Saved entries:
=== Begin Enclosure ===
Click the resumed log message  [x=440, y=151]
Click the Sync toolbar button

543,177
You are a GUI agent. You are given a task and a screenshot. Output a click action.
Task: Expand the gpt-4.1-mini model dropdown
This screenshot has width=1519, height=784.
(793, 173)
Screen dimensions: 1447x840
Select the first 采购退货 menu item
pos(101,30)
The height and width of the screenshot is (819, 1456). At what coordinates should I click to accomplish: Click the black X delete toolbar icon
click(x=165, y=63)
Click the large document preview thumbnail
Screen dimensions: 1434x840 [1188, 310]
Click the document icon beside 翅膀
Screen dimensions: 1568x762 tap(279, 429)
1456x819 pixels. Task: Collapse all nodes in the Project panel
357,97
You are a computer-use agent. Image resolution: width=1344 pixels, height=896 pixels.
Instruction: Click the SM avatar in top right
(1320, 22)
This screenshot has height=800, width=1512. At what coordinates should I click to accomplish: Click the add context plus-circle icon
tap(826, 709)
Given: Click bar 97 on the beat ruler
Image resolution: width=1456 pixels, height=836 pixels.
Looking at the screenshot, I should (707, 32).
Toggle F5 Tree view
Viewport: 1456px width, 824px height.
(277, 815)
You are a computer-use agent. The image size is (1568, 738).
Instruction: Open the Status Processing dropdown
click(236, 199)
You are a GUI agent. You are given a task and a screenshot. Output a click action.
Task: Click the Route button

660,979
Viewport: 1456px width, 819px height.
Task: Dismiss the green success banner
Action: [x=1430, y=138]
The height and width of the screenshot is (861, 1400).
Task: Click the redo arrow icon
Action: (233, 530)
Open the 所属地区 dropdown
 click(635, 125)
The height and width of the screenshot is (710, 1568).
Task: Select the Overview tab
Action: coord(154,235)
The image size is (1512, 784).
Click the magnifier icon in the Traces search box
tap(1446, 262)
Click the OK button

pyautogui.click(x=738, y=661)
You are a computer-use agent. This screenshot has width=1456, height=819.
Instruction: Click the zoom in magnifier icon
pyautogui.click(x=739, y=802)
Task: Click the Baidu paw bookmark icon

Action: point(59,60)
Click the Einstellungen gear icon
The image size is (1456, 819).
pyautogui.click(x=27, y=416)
=== End Enclosure ===
Exact retyping of all the entries is required.

Solution to this exercise:
Click the resumed log message  [x=440, y=151]
Click the Sync toolbar button

543,177
You are a GUI agent. You are given a task and a screenshot. Output a click action.
Task: Expand the gpt-4.1-mini model dropdown
This screenshot has width=1519, height=784.
(793, 173)
Screen dimensions: 1447x840
Select the first 采购退货 menu item
pos(101,30)
The height and width of the screenshot is (819, 1456). At what coordinates should I click to accomplish: Click the black X delete toolbar icon
click(x=165, y=63)
Click the large document preview thumbnail
Screen dimensions: 1434x840 [1188, 310]
Click the document icon beside 翅膀
Screen dimensions: 1568x762 tap(279, 429)
1456x819 pixels. Task: Collapse all nodes in the Project panel
357,97
You are a computer-use agent. Image resolution: width=1344 pixels, height=896 pixels.
Instruction: Click the SM avatar in top right
(1320, 22)
This screenshot has height=800, width=1512. At what coordinates should I click to accomplish: Click the add context plus-circle icon
tap(826, 709)
Given: Click bar 97 on the beat ruler
Image resolution: width=1456 pixels, height=836 pixels.
Looking at the screenshot, I should (707, 32).
Toggle F5 Tree view
Viewport: 1456px width, 824px height.
(277, 815)
You are a computer-use agent. The image size is (1568, 738).
Instruction: Open the Status Processing dropdown
click(236, 199)
You are a GUI agent. You are given a task and a screenshot. Output a click action.
Task: Click the Route button

660,979
Viewport: 1456px width, 819px height.
Task: Dismiss the green success banner
Action: [x=1430, y=138]
The height and width of the screenshot is (861, 1400).
Task: Click the redo arrow icon
Action: (233, 530)
Open the 所属地区 dropdown
 click(635, 125)
The height and width of the screenshot is (710, 1568).
Task: Select the Overview tab
Action: coord(154,235)
The image size is (1512, 784).
Click the magnifier icon in the Traces search box
tap(1446, 262)
Click the OK button

pyautogui.click(x=738, y=661)
You are a computer-use agent. This screenshot has width=1456, height=819.
Instruction: Click the zoom in magnifier icon
pyautogui.click(x=739, y=802)
Task: Click the Baidu paw bookmark icon

Action: point(59,60)
Click the Einstellungen gear icon
The image size is (1456, 819).
pyautogui.click(x=27, y=416)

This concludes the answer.